Anzi, a tratti, le sopra citate alleanze hanno bisogno di qualche forma ardita di conciliazione, se pensiamo – ad esempio – che Sgarbi è per l’abolizione delle regioni e il mantenimento delle province. Questo schieramento “dovrebbe” (con questi politici il condizionale è sempre d’obbligo) sostenere la candidatura di De Luca puntando a costituire un nucleo di opposizione all’ARS con il superamento, dal loro punto di vista certo, dello sbarramento elettorale. Poi, da lì, giocherebbe in Sicilia e in Italia la propria partita.

Poi ci sono i Forconi veri e propri, quelli di Mariano Ferro, che stamattina hanno presentato in conferenza stampa il loro simbolo e il loro programma. Per loro non è possibile alcun dialogo con le forze politiche esistenti. Hanno perso qualche pezzo per strada e sono consapevoli delle insidie dell’attuale sistema elettorale che potrebbe ridurre la presenza a testimonianza. O, al contrario, se gli va bene, sarà “rivoluzione”. Con loro dovrebbe andare anche il piccolo FNS, formazione indipendentista storica, anche se non è chiaro come possano rinunciare alla candidatura di Pippo Scianò, loro leader, per andare con Mariano Ferro.

E infine ci sono tanti movimenti, piccoli, medi e grandi, che all’Unione dei Siciliani avevano creduto davvero. Che erano disposti a metter da parte logo e nome. Che forse (non tutti) sarebbero stati disposti anche a sostenere Crocetta, ma mai dentro il PD o alleato con l’UDC. Avrebbero già fatto un grande sforzo ad accettare il nuovo MPA. Non mi sento nemmeno di chiedere loro di sostenere il candidato di un partito nazionale. Alcune realtà sono veramente importanti come “Terra è Vita”. Altre esprimono una militanza originale, comunque con un proprio valore aggiunto.
=-=-=-=-=
== Consegna ==
Rispondi alle domande sul testo citato:
(a) Secondo il testo citato, Sgarbi è favorevole all'abolizione di quali enti e al mantenimento di quali altri?
(b) Chi è il leader del FNS?
(c) Quale realtà viene indicata come "veramente importante"?
I record che seguono provengono da un'altra fonte.

== Elenco dati ==
=-=-=-=-=
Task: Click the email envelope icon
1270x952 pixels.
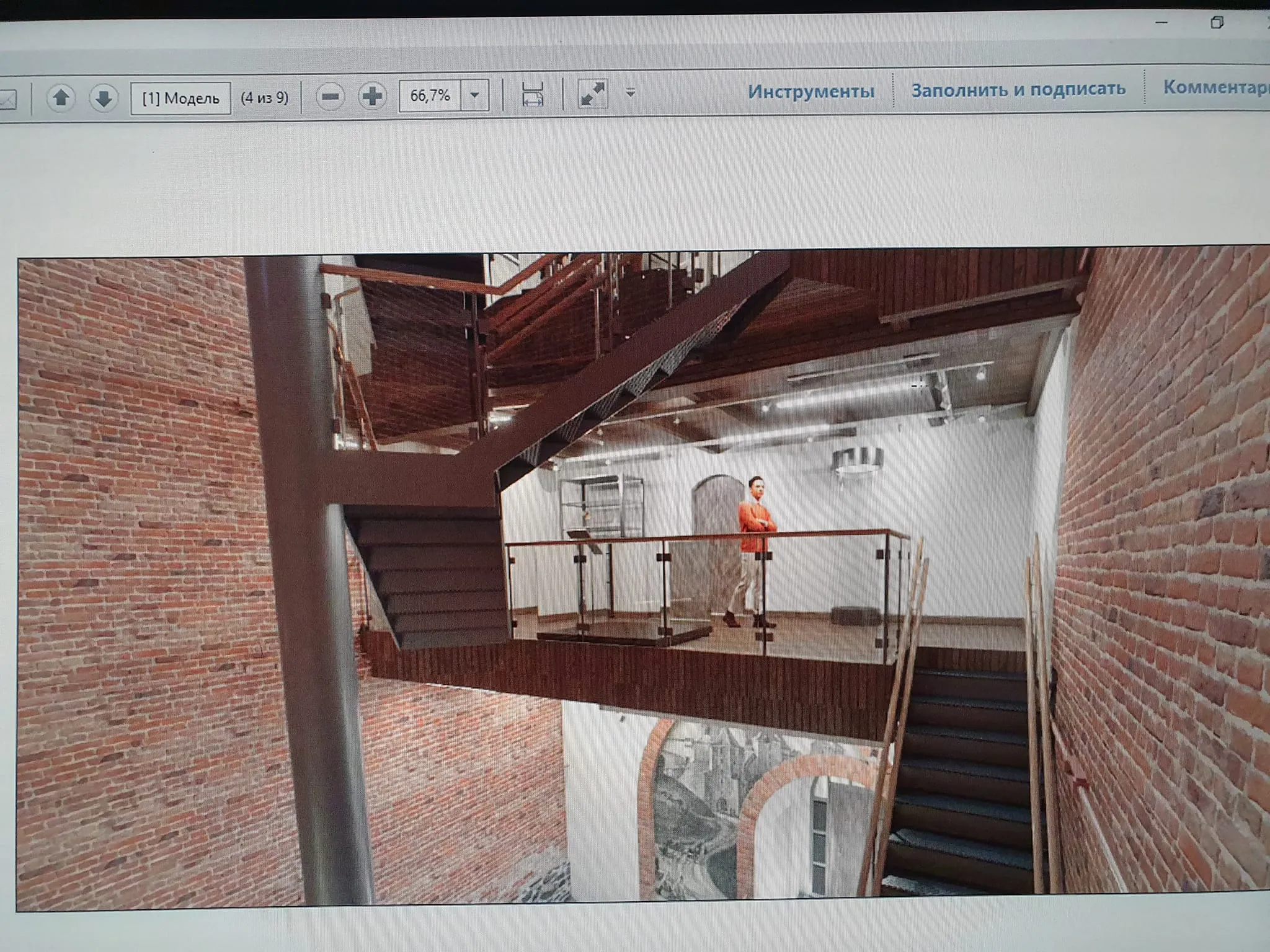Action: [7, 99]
=-=-=-=-=
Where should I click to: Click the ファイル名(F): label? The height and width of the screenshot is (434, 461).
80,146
=-=-=-=-=
== Soluzione scritta ==
(a) All'abolizione delle regioni e al mantenimento delle province.
(b) Pippo Scianò.
(c) "Terra è Vita".